Stored data:
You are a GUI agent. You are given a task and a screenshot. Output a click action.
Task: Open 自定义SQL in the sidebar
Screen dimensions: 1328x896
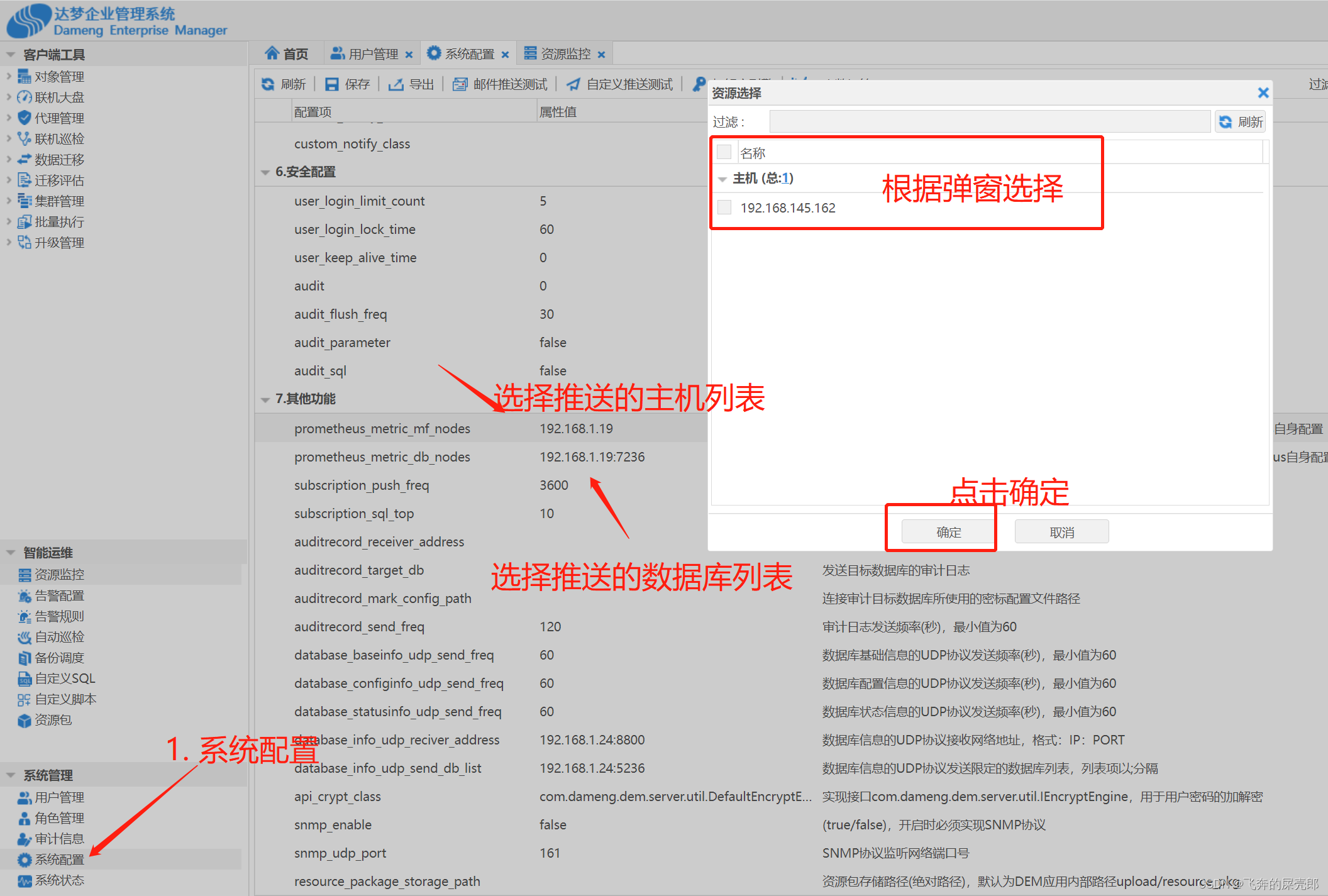point(64,678)
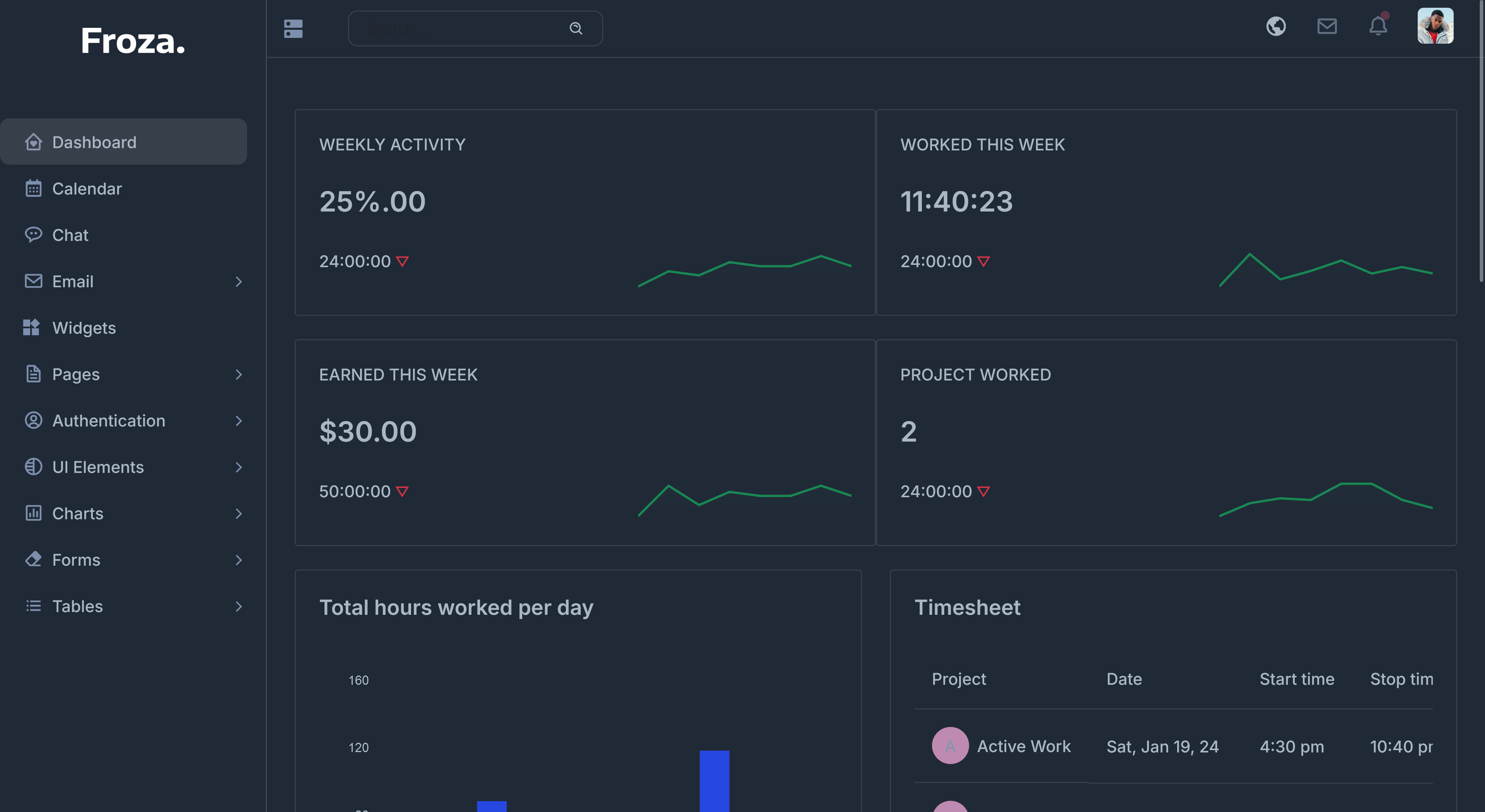Click the Dashboard home icon
This screenshot has height=812, width=1485.
tap(33, 142)
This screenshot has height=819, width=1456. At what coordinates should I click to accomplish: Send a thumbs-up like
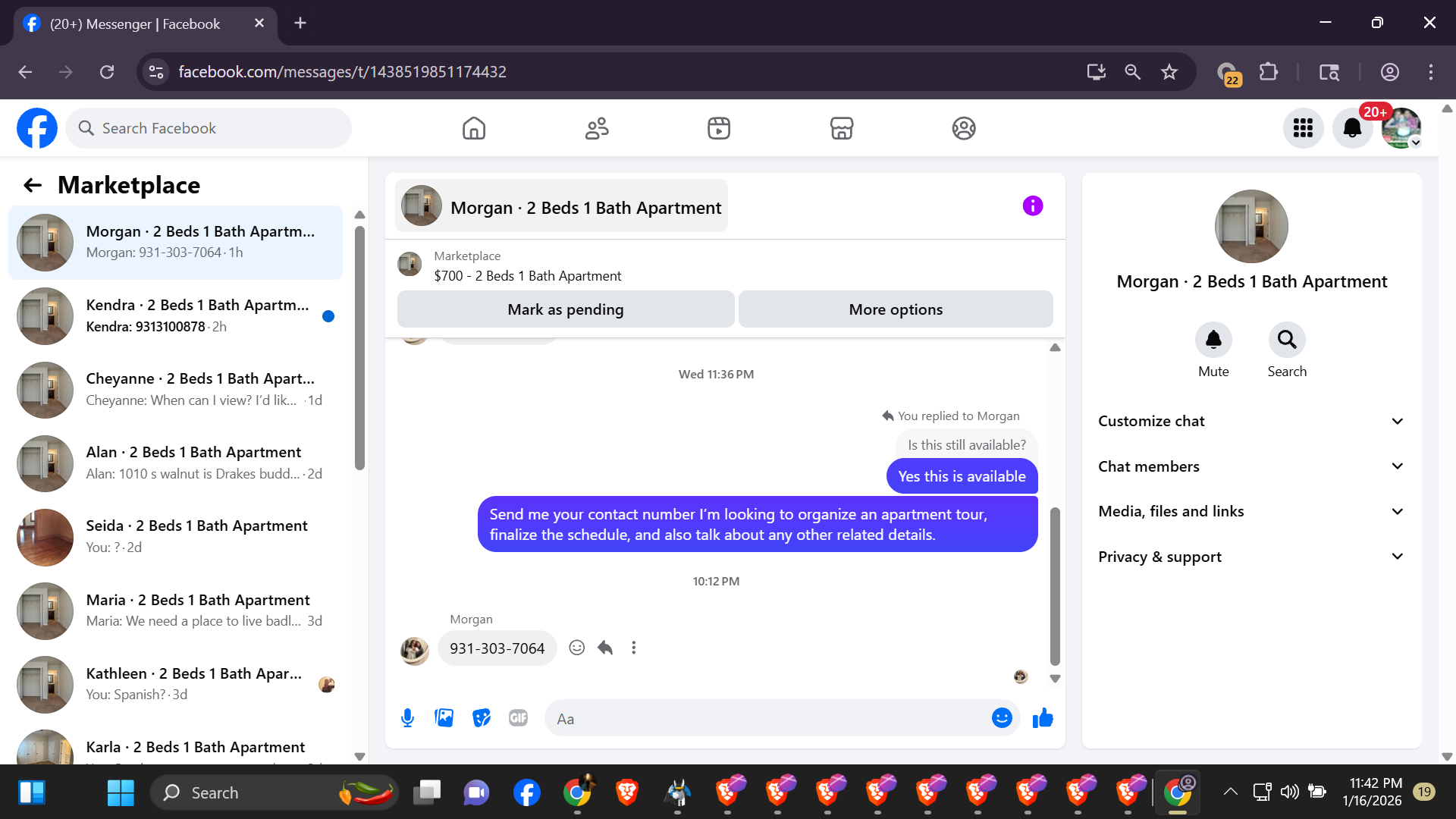point(1043,718)
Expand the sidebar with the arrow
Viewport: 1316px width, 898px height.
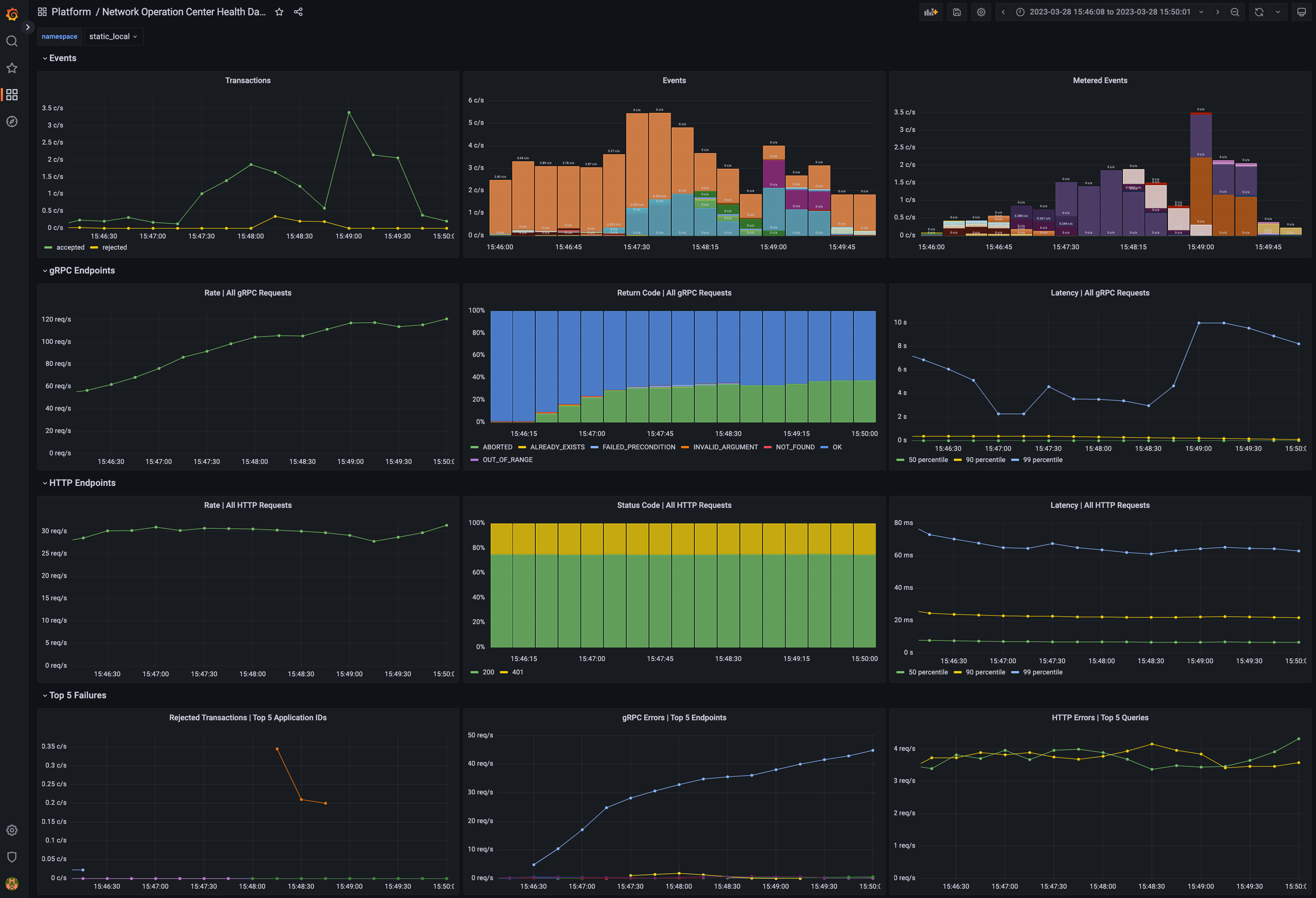[28, 26]
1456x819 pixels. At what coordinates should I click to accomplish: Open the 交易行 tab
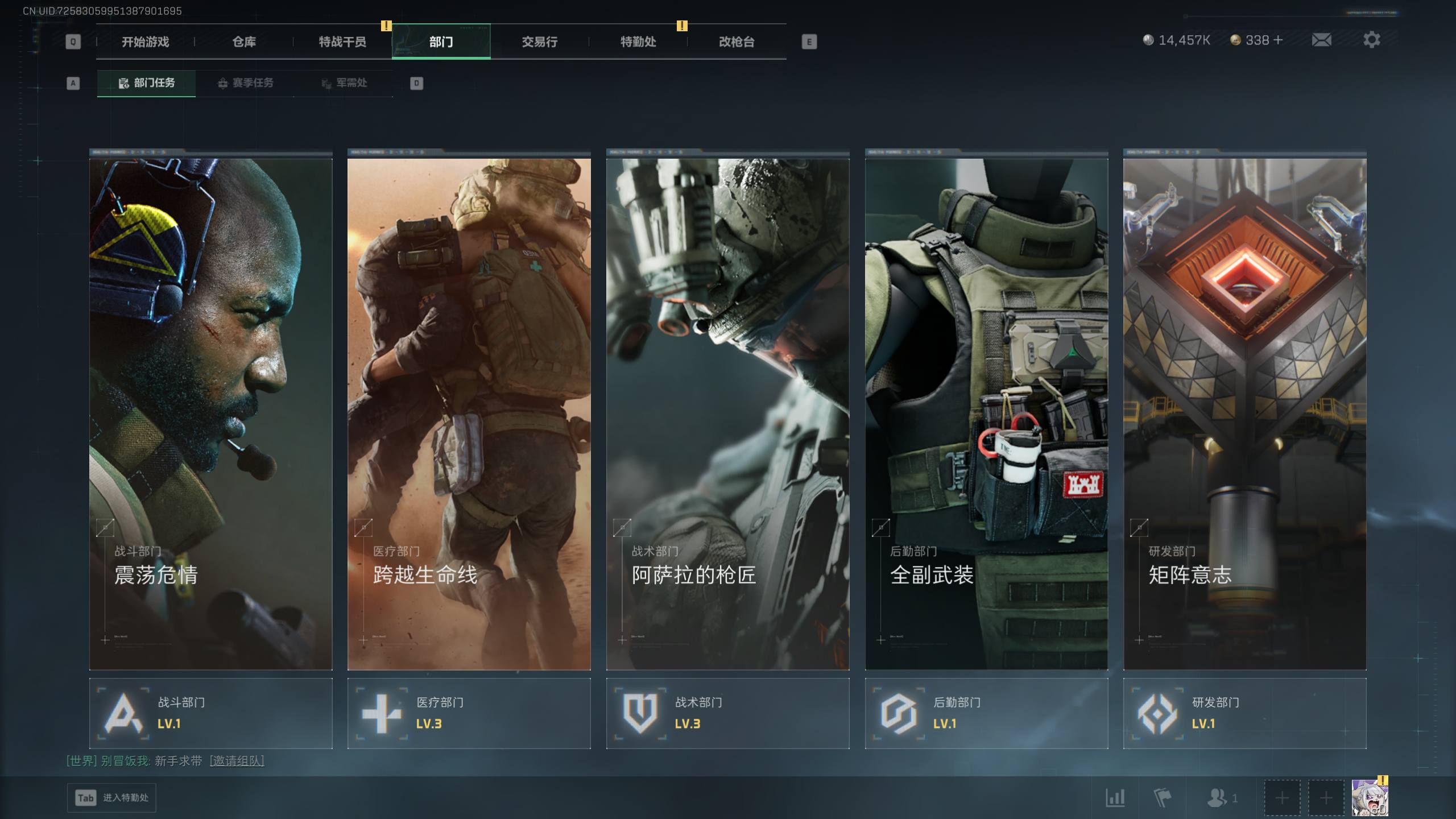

» Prompt
With all pictures excluded, output exactly the lines from the one containing "Screen dimensions: 1328x896" through the final line of the entries, inclusive.

» Solution to this exercise
Screen dimensions: 1328x896
point(64,678)
Click the Dashboard home icon
This screenshot has height=812, width=1485.
tap(33, 142)
This screenshot has height=819, width=1456. At what coordinates should I click to accomplish: Send a thumbs-up like
point(1043,718)
Expand the sidebar with the arrow
Viewport: 1316px width, 898px height.
[28, 26]
1456x819 pixels. At what coordinates should I click to accomplish: Open the 交易行 tab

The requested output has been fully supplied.